I loved Arthur Less, the protagonist of the novel Less. I’ve occasionally fallen in love with the voice of an author or one of their characters but then realised that I liked reading about them, but wouldn’t necessarily want to spend time with them. So I’m not sure I’d like to hang out with Arthur, necessarily, but it was very fun to follow him around the world in this book.
Plus I have much more in common with him than I’d knew before I started reading. He’s 49 years old at the start of the book, and I’ll reach 49 in less than a month. We both have mispronounced Pulitzer for our entire lives. We both have grandiose plans, abandoned, every vacation to somehow fit some form of exercise into our trip.
These similarities and more made it the kind of book that I wanted to share anecdotes about with friends, mention phrases and situations that made me chuckle heartily. I loved how carefully it was plotted, and was surprised by the big reveal at the book’s end. And it’s lovely, unabashedly romantic conclusion.
The writing was engaging and skilful, drawing one in with a light tone or cajoling, and then surprising with amusing but not forced metaphors and then suddenly (when appropriate) beautifully poetic and emotional sentences.

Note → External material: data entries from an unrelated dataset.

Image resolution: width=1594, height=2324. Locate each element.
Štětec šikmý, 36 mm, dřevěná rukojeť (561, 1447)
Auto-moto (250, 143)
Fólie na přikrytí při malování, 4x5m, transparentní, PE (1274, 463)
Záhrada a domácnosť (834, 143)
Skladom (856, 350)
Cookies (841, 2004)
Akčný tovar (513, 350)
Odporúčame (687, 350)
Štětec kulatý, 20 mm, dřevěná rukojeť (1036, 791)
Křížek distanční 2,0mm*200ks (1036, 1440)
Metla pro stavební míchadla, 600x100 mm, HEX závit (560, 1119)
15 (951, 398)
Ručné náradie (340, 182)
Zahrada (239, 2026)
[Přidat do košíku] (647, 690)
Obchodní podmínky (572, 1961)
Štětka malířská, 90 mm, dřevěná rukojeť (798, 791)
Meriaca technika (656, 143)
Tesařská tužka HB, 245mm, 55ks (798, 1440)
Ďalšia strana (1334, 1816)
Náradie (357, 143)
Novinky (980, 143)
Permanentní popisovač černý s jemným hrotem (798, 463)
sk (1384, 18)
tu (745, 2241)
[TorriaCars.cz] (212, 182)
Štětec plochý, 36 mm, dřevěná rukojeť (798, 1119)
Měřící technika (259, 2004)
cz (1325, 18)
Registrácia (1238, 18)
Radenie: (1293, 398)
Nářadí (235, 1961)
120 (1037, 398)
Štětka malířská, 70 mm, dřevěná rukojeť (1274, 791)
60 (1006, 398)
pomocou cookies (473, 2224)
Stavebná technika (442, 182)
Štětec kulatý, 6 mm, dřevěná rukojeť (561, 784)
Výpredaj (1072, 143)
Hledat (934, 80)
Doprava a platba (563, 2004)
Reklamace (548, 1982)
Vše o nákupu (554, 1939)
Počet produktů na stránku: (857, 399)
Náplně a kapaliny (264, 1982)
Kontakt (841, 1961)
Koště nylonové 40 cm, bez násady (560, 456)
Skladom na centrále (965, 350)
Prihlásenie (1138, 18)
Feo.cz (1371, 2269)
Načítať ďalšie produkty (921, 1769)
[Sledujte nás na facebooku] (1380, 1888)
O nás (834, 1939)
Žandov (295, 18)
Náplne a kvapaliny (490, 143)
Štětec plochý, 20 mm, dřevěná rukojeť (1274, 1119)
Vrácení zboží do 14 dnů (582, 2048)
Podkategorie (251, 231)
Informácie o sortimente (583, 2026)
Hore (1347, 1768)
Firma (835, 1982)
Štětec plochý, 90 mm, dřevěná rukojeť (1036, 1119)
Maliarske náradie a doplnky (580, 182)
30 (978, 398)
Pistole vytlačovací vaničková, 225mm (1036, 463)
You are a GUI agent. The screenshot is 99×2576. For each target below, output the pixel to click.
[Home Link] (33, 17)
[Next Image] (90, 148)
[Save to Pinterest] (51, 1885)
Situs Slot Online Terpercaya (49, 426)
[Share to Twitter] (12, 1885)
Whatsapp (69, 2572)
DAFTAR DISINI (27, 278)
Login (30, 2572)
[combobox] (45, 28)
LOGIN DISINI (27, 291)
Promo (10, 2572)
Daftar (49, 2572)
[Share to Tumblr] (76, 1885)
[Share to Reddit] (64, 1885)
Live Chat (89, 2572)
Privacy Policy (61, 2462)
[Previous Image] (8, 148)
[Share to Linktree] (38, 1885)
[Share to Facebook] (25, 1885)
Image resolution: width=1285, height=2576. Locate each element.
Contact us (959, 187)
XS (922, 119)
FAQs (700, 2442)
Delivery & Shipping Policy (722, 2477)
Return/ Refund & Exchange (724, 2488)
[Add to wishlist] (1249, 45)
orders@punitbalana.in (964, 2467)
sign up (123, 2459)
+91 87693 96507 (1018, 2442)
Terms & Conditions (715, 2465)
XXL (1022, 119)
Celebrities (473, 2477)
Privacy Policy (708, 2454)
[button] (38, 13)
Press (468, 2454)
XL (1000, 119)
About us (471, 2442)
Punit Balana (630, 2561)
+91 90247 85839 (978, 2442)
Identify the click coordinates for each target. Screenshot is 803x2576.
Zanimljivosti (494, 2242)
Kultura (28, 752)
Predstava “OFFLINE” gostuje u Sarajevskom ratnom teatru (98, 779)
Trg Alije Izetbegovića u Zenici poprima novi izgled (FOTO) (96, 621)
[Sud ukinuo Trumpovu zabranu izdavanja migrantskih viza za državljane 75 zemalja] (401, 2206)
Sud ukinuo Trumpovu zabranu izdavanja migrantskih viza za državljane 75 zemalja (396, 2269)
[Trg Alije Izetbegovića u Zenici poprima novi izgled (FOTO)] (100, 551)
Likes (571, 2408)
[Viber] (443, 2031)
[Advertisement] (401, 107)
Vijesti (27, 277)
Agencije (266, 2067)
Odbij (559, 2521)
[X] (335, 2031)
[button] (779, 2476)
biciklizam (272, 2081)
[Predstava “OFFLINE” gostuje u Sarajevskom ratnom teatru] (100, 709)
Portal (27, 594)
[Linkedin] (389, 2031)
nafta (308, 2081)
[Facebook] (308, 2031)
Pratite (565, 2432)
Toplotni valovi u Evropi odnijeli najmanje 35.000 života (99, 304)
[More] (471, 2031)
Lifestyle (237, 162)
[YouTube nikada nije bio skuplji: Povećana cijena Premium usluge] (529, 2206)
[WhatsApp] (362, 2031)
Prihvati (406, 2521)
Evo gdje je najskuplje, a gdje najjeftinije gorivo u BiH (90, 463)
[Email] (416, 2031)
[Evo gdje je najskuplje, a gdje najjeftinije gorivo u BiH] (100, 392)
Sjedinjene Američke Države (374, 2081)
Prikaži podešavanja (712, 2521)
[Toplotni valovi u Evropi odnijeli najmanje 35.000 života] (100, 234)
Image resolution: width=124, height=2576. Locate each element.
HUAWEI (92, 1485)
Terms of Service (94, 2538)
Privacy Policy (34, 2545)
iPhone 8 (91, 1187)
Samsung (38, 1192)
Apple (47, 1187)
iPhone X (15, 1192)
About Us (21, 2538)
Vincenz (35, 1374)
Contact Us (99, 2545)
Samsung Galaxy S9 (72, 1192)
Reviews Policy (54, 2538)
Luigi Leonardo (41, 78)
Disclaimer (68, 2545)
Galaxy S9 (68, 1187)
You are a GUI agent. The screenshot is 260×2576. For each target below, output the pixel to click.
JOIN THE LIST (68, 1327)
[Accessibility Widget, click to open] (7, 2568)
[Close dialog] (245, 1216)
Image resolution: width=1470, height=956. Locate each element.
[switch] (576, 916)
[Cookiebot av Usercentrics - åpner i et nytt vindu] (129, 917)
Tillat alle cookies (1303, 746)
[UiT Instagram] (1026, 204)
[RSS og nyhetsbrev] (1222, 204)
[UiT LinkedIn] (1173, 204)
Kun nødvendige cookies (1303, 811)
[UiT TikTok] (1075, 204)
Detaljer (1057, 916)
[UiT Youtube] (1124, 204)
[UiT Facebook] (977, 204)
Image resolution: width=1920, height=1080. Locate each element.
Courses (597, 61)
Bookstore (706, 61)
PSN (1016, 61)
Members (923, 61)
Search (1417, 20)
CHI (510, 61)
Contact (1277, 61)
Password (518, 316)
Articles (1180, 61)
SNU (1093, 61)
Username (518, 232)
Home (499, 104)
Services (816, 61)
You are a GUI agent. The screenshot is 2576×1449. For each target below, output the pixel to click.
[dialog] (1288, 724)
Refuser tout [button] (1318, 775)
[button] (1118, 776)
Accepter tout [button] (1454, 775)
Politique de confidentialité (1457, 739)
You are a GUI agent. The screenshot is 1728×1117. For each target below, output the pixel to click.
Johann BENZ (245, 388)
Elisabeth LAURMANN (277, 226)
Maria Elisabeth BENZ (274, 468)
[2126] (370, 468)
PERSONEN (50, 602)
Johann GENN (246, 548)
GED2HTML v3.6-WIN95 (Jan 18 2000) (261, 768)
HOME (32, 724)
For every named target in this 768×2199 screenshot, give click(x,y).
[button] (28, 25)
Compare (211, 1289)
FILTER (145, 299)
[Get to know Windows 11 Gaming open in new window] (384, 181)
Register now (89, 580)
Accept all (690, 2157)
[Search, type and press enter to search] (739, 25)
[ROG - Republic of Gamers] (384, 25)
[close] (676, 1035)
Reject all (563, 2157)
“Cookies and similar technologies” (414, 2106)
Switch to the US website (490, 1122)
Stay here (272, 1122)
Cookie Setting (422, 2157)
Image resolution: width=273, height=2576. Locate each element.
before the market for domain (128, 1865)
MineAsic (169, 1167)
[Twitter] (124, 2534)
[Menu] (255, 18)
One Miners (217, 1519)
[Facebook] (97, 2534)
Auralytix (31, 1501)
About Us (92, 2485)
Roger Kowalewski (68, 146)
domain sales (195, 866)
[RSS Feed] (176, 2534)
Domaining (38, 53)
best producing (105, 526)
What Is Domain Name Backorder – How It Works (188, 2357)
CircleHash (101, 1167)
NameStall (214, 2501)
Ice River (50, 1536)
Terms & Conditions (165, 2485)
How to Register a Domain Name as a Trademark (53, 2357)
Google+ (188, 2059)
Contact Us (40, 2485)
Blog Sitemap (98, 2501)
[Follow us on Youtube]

I loved how casually gay Arthur and the book are, and that the book wasn’t consigned to the category of ‘gay fiction’ and has instead won the Pulitzer Prize this year (and I loved the meta-fiction that there is a discussion about winning the Pulitzer Prize in the book, which the author I’m sure couldn’t have predicted).
Perhaps most of all, reading it on a flight to Canada to spend some time caring for my mother, who fell and had a serious brain injury, I was so grateful that it made me laugh with such enjoyment in the midst of a difficult time. Thanks Arthur Less, and to his creator, Andrew Sean Greer, for this bit of light.